Border Roads Organisation
- Logo of Border Road Organisation
- Flag of BRO
- Abbreviation: BRO
- Formation: 7 May 1960
- Headquarters: Seema Sadak Bhawan, Ring Road, Delhi Cantonment, New Delhi
- Director General: Lt Gen Harpal Singh, AVSM, VSM
- Parent organisation: Ministry of Defence
- Budget: ₹7,146.5 crore (US$740 million) (2025–26)
- Awards: 23 × Kirti Chakra; 218 × Shaurya Chakra; 2 × Padma Shri; 16 × Param Vishisht Seva Medal; 43 × Ati Vishisht Seva Medal; 25 × Sena Medal; 3 × Sarvottam Jeevan Raksha Padak; 17 × Uttam Jeevan Raksha Padak (see #Decorations for more details);
- Website: bro.gov.in

= Border Roads Organisation =

Indian statutory body

The Border Roads Organisation (BRO) is an integral Part of Army statutory body under the ownership of the Ministry of Defence of the Government of India. BRO develops and maintains road networks in India's border areas and friendly neighboring countries. This includes infrastructure operations in 19 states and three union territories (including Andaman and Nicobar Islands) and neighboring countries such as Afghanistan, Bhutan, Myanmar, Tajikistan, and Sri Lanka. By 2022, BRO had constructed over 55000 km of roads, over 450 permanent bridges with a total length of over 44000 m, and 19 airfields in strategic locations. BRO is also tasked with maintaining this infrastructure, including operations such as snow clearance.

Officers from the Border Roads Engineering Service (BRES) and personnel from the General Reserve Engineer Force (GREF) form the parent cadre of the BRO. It is also staffed by officers and troops drawn from the Indian Army Corps of Engineers on extra regimental employment (on deputation). The Indian Army Pioneer Corps is attached to the BRO task forces. BRO is also included in the Order of Battle of the Armed Forces, ensuring their support at any time. The organisations motto is Shramena Sarvam Sadhyam (everything is achievable through hardwork).

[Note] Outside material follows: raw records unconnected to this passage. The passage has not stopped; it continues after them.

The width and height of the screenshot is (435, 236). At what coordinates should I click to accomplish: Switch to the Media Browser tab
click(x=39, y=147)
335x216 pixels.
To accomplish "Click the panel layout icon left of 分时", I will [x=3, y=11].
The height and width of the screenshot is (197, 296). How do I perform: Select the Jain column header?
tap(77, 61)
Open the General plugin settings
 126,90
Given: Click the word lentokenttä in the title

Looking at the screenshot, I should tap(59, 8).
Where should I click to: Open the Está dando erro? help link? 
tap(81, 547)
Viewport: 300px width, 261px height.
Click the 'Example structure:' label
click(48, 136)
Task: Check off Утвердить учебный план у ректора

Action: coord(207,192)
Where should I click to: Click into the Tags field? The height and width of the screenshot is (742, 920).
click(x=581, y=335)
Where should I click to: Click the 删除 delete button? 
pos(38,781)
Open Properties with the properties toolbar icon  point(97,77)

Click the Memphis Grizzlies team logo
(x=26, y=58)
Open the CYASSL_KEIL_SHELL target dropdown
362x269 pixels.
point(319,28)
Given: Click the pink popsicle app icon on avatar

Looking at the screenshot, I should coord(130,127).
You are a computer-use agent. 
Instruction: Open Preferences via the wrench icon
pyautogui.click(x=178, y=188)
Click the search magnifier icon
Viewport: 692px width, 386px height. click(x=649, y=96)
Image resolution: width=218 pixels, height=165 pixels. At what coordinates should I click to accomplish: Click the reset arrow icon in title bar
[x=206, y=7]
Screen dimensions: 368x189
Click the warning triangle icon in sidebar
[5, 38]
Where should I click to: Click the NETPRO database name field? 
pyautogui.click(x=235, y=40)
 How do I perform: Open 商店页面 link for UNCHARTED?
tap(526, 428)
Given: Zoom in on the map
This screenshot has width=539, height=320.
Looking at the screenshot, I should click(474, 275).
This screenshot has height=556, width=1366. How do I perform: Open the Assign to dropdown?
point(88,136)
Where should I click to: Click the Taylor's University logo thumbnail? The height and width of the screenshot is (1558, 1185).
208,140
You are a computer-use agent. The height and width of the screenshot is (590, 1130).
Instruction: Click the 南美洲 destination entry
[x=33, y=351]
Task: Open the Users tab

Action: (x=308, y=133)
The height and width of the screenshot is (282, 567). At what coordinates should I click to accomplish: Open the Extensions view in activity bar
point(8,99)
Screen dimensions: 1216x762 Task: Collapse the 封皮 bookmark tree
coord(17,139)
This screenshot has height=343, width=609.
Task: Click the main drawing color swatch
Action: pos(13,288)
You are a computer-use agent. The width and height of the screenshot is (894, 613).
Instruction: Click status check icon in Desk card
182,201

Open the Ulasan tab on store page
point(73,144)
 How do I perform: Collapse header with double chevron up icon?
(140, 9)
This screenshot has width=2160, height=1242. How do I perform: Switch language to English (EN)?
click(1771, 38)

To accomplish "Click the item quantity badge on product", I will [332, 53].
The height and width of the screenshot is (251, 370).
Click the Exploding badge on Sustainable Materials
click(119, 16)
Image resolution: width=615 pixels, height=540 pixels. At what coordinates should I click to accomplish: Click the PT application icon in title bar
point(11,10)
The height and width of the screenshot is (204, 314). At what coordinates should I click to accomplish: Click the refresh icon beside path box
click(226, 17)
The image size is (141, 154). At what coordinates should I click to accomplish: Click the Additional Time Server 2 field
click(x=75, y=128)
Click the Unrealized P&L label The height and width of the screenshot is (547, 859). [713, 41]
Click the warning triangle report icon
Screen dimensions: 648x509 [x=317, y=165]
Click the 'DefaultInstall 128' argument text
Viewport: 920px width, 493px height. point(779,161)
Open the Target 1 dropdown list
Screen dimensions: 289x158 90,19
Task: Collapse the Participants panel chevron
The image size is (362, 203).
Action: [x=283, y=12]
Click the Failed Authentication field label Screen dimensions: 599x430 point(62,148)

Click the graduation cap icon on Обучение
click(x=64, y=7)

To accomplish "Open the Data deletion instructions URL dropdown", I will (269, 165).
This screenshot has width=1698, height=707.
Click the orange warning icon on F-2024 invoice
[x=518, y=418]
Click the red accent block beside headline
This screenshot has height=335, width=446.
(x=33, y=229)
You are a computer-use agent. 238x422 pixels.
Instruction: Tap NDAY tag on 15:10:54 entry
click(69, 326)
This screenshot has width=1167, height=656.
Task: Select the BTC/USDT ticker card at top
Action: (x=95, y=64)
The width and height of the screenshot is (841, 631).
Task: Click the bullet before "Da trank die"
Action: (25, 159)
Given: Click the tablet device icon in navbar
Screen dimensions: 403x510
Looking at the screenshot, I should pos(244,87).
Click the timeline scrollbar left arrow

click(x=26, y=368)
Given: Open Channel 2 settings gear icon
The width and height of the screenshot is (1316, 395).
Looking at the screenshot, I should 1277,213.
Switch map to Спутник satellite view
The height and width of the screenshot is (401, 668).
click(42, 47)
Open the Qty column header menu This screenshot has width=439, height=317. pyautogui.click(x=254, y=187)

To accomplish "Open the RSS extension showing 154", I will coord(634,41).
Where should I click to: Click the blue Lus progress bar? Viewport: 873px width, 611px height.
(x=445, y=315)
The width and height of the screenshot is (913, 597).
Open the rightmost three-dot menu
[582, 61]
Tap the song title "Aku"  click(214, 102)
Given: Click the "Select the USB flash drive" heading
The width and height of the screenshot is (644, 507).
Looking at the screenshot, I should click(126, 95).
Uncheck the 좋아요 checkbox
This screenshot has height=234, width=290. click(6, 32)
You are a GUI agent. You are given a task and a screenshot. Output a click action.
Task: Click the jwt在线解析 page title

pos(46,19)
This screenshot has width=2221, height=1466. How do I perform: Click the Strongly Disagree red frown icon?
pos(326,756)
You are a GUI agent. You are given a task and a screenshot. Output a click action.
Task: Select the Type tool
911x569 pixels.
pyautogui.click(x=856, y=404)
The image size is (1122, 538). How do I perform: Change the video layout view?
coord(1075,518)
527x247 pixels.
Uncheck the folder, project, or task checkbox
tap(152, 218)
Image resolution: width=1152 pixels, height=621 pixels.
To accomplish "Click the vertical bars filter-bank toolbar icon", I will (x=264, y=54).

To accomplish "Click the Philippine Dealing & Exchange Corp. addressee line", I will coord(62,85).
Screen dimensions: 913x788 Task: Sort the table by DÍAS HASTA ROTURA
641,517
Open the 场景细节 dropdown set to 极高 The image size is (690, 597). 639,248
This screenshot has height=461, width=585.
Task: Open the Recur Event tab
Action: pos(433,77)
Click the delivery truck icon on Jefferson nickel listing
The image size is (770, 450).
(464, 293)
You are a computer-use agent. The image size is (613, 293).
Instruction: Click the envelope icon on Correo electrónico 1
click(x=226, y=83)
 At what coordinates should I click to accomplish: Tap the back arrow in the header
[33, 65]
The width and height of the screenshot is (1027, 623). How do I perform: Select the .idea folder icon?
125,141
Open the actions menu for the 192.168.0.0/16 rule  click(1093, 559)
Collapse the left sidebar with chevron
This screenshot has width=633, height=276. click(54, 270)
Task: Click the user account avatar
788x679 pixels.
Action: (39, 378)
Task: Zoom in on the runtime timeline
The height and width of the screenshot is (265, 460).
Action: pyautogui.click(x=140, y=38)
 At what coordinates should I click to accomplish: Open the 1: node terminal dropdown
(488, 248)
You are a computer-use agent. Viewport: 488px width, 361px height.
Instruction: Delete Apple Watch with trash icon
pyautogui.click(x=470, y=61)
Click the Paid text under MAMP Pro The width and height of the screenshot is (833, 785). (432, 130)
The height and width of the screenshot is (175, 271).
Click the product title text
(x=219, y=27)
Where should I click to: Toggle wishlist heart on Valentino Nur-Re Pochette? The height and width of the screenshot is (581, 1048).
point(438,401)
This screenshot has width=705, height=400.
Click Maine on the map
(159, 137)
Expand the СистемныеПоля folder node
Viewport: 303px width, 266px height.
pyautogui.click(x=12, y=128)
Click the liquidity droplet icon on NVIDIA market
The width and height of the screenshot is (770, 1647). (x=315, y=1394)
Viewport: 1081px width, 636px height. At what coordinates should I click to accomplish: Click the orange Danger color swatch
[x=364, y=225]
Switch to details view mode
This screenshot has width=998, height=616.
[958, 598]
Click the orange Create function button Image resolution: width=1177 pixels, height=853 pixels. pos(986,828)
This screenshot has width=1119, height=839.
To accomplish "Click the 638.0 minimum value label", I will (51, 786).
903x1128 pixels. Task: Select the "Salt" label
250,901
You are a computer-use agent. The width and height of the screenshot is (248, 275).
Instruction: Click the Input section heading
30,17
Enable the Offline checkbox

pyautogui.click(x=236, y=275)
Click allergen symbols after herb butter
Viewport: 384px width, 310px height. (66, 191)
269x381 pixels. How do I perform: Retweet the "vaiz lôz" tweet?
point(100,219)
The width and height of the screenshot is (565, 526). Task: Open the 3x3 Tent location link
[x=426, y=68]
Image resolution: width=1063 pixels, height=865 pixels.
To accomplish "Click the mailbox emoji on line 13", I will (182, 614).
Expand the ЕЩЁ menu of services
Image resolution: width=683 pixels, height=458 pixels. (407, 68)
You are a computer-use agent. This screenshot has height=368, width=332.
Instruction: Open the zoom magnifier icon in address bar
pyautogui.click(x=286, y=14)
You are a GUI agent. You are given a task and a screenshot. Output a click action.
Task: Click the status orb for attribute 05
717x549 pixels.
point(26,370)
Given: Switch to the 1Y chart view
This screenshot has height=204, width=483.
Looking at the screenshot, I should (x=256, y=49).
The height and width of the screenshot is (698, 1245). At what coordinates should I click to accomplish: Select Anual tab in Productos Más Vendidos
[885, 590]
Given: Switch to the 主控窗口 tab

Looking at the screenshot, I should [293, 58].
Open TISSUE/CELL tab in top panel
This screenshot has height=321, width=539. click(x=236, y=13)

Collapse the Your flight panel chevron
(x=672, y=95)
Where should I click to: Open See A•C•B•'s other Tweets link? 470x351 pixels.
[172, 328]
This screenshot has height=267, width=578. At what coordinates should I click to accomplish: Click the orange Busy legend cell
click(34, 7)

BRO is instrumental in significantly upgrading and building new India-China Border Roads (ICBRs). BRO set a Guinness World Record in November 2021 for the "highest altitude road" at Umling La, Ladakh. BRO has been instrumental in constructing projects like Atal Tunnel, Atal Setu, and Col Chewang Rinchen Setu, to name a few.

== History ==

The BRO was formed on 7 May 1960 to secure India's borders and develop infrastructure in remote areas of the north and north-east states of the country. To ensure coordination and expeditious execution of projects, the Government of India set up the Border Roads Development Board (BRDB) with the prime minister as chairman of the board and with the defence minister as deputy chairman.

Today, the BRDB exercises the financial and other powers of a Department of the Government of India and is chaired by the Minister of State for Defence. Among others, Chief(s) of Army and Air Staff, Engineer-in-Chief, Director General Border Roads (DGBR), and FA(DS) are members of the BRDB. The secretary of the board exercises the powers of Joint Secretary to the Government of India. The executive head of the BRO is the Director General Border Roads (DGBR), who holds the rank of lieutenant general. In a bid to boost border connectivity, BRO has been entirely brought under the Ministry of Defence in 2015. Earlier, it received funds from the Ministry of Surface Transport under the Ministry of Road Transport and Highways.

== Organisation ==
The BRO consists of the Border Roads Wing under the Ministry of Defense and the General Reserve Engineer Force (GREF). Officers are selected through the IES Examination conducted by the UPSC. Officers are also deputed from the Indian Army Corps of Engineers, who are posted to GREF on ERE. The GREF includes civil engineers, mechanical engineers, administrative officers, and medical officers.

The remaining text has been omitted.